» **What the task requires**: Every record that follows must be returned word for word.

+===+

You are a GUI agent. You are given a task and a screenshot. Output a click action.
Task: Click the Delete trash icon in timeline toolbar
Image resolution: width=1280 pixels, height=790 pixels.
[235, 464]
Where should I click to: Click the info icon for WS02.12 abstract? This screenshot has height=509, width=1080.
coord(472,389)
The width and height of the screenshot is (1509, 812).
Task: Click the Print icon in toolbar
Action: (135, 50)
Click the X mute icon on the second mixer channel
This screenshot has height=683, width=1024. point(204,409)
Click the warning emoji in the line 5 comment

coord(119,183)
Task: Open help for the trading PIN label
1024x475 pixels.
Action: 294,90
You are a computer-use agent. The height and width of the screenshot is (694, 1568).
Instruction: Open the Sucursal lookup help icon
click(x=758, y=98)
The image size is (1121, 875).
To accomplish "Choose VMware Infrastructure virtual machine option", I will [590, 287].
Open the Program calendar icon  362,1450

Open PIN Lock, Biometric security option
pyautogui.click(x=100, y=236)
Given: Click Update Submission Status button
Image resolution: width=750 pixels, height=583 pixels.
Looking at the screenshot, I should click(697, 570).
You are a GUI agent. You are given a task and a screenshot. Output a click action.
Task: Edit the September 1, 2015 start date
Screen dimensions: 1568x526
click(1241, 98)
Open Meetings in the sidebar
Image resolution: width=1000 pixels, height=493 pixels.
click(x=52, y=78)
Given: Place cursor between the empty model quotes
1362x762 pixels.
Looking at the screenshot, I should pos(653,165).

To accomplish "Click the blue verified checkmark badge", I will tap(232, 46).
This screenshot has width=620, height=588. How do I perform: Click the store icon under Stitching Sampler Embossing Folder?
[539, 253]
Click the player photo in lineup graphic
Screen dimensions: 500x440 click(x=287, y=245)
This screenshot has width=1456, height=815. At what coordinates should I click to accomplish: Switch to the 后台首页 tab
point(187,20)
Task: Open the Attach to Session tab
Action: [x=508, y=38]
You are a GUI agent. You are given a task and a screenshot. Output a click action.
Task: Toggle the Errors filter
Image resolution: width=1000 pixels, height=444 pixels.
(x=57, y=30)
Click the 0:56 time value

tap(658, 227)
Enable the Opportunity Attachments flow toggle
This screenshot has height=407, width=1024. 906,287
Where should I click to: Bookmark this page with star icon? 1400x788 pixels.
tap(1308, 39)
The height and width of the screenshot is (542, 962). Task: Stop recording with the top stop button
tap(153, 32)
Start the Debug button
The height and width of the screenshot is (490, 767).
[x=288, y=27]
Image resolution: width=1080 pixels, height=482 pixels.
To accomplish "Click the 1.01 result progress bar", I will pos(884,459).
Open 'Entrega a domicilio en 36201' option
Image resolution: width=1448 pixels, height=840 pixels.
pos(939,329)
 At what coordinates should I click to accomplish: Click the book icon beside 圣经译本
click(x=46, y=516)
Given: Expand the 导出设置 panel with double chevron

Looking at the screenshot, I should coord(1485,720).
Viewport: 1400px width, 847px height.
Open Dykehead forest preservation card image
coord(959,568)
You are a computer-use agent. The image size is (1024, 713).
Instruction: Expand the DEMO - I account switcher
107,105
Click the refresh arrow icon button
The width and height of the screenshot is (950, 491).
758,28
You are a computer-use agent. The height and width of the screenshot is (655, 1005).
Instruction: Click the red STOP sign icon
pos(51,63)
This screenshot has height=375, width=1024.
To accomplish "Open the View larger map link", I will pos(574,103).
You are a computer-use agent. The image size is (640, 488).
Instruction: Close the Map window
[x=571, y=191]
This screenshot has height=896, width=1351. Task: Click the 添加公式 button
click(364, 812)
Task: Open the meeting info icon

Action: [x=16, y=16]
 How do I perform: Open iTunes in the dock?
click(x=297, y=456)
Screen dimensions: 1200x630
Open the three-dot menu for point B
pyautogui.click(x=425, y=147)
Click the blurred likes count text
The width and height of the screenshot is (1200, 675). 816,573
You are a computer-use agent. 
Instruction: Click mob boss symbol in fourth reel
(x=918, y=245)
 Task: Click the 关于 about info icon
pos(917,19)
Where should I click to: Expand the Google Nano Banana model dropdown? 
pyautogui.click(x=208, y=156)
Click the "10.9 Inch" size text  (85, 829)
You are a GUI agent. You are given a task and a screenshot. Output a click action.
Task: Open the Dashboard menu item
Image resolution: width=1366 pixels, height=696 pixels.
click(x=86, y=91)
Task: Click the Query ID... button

+===+

» **Answer**:
You are a GUI agent. You are given a task and a screenshot. Output a click action.
Task: Click the Delete trash icon in timeline toolbar
Image resolution: width=1280 pixels, height=790 pixels.
[235, 464]
Where should I click to: Click the info icon for WS02.12 abstract? This screenshot has height=509, width=1080.
coord(472,389)
The width and height of the screenshot is (1509, 812).
Task: Click the Print icon in toolbar
Action: (135, 50)
Click the X mute icon on the second mixer channel
This screenshot has height=683, width=1024. point(204,409)
Click the warning emoji in the line 5 comment

coord(119,183)
Task: Open help for the trading PIN label
1024x475 pixels.
Action: 294,90
You are a computer-use agent. The height and width of the screenshot is (694, 1568).
Instruction: Open the Sucursal lookup help icon
click(x=758, y=98)
The image size is (1121, 875).
To accomplish "Choose VMware Infrastructure virtual machine option", I will [590, 287].
Open the Program calendar icon  362,1450

Open PIN Lock, Biometric security option
pyautogui.click(x=100, y=236)
Given: Click Update Submission Status button
Image resolution: width=750 pixels, height=583 pixels.
Looking at the screenshot, I should click(697, 570).
You are a GUI agent. You are given a task and a screenshot. Output a click action.
Task: Edit the September 1, 2015 start date
Screen dimensions: 1568x526
click(1241, 98)
Open Meetings in the sidebar
Image resolution: width=1000 pixels, height=493 pixels.
click(x=52, y=78)
Given: Place cursor between the empty model quotes
1362x762 pixels.
Looking at the screenshot, I should pos(653,165).

To accomplish "Click the blue verified checkmark badge", I will tap(232, 46).
This screenshot has width=620, height=588. How do I perform: Click the store icon under Stitching Sampler Embossing Folder?
[539, 253]
Click the player photo in lineup graphic
Screen dimensions: 500x440 click(x=287, y=245)
This screenshot has width=1456, height=815. At what coordinates should I click to accomplish: Switch to the 后台首页 tab
point(187,20)
Task: Open the Attach to Session tab
Action: [x=508, y=38]
You are a GUI agent. You are given a task and a screenshot. Output a click action.
Task: Toggle the Errors filter
Image resolution: width=1000 pixels, height=444 pixels.
(x=57, y=30)
Click the 0:56 time value

tap(658, 227)
Enable the Opportunity Attachments flow toggle
This screenshot has height=407, width=1024. 906,287
Where should I click to: Bookmark this page with star icon? 1400x788 pixels.
tap(1308, 39)
The height and width of the screenshot is (542, 962). Task: Stop recording with the top stop button
tap(153, 32)
Start the Debug button
The height and width of the screenshot is (490, 767).
[x=288, y=27]
Image resolution: width=1080 pixels, height=482 pixels.
To accomplish "Click the 1.01 result progress bar", I will pos(884,459).
Open 'Entrega a domicilio en 36201' option
Image resolution: width=1448 pixels, height=840 pixels.
pos(939,329)
 At what coordinates should I click to accomplish: Click the book icon beside 圣经译本
click(x=46, y=516)
Given: Expand the 导出设置 panel with double chevron

Looking at the screenshot, I should coord(1485,720).
Viewport: 1400px width, 847px height.
Open Dykehead forest preservation card image
coord(959,568)
You are a computer-use agent. The image size is (1024, 713).
Instruction: Expand the DEMO - I account switcher
107,105
Click the refresh arrow icon button
The width and height of the screenshot is (950, 491).
758,28
You are a computer-use agent. The height and width of the screenshot is (655, 1005).
Instruction: Click the red STOP sign icon
pos(51,63)
This screenshot has height=375, width=1024.
To accomplish "Open the View larger map link", I will pos(574,103).
You are a computer-use agent. The image size is (640, 488).
Instruction: Close the Map window
[x=571, y=191]
This screenshot has height=896, width=1351. Task: Click the 添加公式 button
click(364, 812)
Task: Open the meeting info icon

Action: [x=16, y=16]
 How do I perform: Open iTunes in the dock?
click(x=297, y=456)
Screen dimensions: 1200x630
Open the three-dot menu for point B
pyautogui.click(x=425, y=147)
Click the blurred likes count text
The width and height of the screenshot is (1200, 675). 816,573
You are a computer-use agent. 
Instruction: Click mob boss symbol in fourth reel
(x=918, y=245)
 Task: Click the 关于 about info icon
pos(917,19)
Where should I click to: Expand the Google Nano Banana model dropdown? 
pyautogui.click(x=208, y=156)
Click the "10.9 Inch" size text  (85, 829)
You are a GUI agent. You are given a task and a screenshot. Output a click action.
Task: Open the Dashboard menu item
Image resolution: width=1366 pixels, height=696 pixels.
click(x=86, y=91)
Task: Click the Query ID... button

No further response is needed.